====== GIVEN PASSAGE ======

GRAND RAPIDS, Michigan — Elders’ Helpers, one of the area’s largest local, family-owned home health care agencies, is celebrating its 20th anniversary this year.
Nikki Hoort, owner of Elders’ Helpers, said the company provides home health care services throughout West Michigan and recently opened a new Lakeshore office in Holland, managed by her son, Troy Hoort.
As a private duty home health care agency Elders’ Helpers works with area hospitals, senior living facilities, hospice agencies, doctors and social workers on a daily basis. Their home health care services are available 24 hours a day, 7 days a week. Elders’ Helpers services also include a private pay Personal Emergency Response System (PERS) that is installed by their technicians and monitored by a nationwide monitoring service.
Many of their clients are also covered by the Kent County Senior Millage which is administered by the Area Agency on Aging of West Michigan. For the past 10 years nearly 800 seniors are connected to the Personal Emergency Response System (PERS), and/or the Medication Management Program.
Elders’ Helpers owner, Nikki Hoort said, “Twenty years ago when we sat around my kitchen table planning the launch of Elders’ Helpers, I had no idea that today we would become one of the largest local, family-owned companies helping seniors to live on their own with a helper in their home.”

====== SUPPLIED DATA ======

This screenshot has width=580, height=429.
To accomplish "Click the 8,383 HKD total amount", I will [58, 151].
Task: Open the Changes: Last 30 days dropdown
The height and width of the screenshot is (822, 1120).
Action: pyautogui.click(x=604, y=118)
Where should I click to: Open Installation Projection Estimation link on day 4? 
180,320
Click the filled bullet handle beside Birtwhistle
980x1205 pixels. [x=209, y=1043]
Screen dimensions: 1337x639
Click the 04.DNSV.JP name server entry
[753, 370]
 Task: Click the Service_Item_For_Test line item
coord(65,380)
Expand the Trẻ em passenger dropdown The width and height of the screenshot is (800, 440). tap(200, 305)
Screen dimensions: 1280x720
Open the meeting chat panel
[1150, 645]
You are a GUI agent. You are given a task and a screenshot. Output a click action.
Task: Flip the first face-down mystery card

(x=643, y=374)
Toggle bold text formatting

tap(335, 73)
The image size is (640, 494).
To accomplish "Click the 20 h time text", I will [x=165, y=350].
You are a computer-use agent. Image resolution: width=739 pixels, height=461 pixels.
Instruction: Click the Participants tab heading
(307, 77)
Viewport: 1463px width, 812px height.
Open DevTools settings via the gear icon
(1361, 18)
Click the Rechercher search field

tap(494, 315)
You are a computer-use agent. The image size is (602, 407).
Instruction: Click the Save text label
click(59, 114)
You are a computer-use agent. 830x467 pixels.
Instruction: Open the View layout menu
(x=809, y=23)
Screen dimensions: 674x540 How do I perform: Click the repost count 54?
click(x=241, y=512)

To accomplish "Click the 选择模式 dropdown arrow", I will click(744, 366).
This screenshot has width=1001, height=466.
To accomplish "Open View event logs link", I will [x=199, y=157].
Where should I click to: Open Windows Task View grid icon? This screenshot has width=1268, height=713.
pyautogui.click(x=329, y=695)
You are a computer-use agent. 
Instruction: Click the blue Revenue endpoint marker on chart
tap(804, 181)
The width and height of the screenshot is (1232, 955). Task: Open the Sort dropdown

======

* **WHAT YOU NEED TO DO**:
• 1. Rewrite the part of the Elders' Helpers article that opens with "Many of their" and closes with "Medication Management Program.", changing "Kent County Senior Millage" to "Ottawa County Senior Millage".
• 2. Which groups does the Elders' Helpers article say the agency works with on a daily basis?
• 3. Extend the article about Elders' Helpers past its final sentence.

* **ANSWER SECTION**:
• 1.
Many of their clients are also covered by the Ottawa County Senior Millage which is administered by the Area Agency on Aging of West Michigan. For the past 10 years nearly 800 seniors are connected to the Personal Emergency Response System (PERS), and/or the Medication Management Program.

• 2. Area hospitals, senior living facilities, hospice agencies, doctors, and social workers.

• 3.
More than 200 caregivers, including nine registered nurses, provide home health care services to assist clients with personal hygiene, homemaking services, transportation to doctor visits and errands such as shopping. The registered nurses conduct medical evaluations and assessments, monitor medication compliance and blood sugar levels.
“Our Registered Nurse and Homemaking Services give seniors a better quality of life living at home and can prevent costly facility placements,” Hoort said.
“Because our services are available 24/7, we can typically provide care to a new client on the same day of referral. Sometimes just having a caregiver to help with bathing, personal hygiene, light housekeeping, meal preparation and simple companionship make a big difference to let seniors live in their own home,” Hoort said.